§ **Aim of the exercise**:
Write out every entry again exactly as it stands.
BEGIN Dataset excerpts
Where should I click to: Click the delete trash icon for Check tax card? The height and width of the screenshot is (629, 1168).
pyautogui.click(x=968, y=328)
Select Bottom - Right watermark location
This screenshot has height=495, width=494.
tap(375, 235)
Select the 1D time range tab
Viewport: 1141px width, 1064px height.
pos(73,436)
END Dataset excerpts
§ **Answer for the task**:
Where should I click to: Click the delete trash icon for Check tax card? The height and width of the screenshot is (629, 1168).
pyautogui.click(x=968, y=328)
Select Bottom - Right watermark location
This screenshot has height=495, width=494.
tap(375, 235)
Select the 1D time range tab
Viewport: 1141px width, 1064px height.
pos(73,436)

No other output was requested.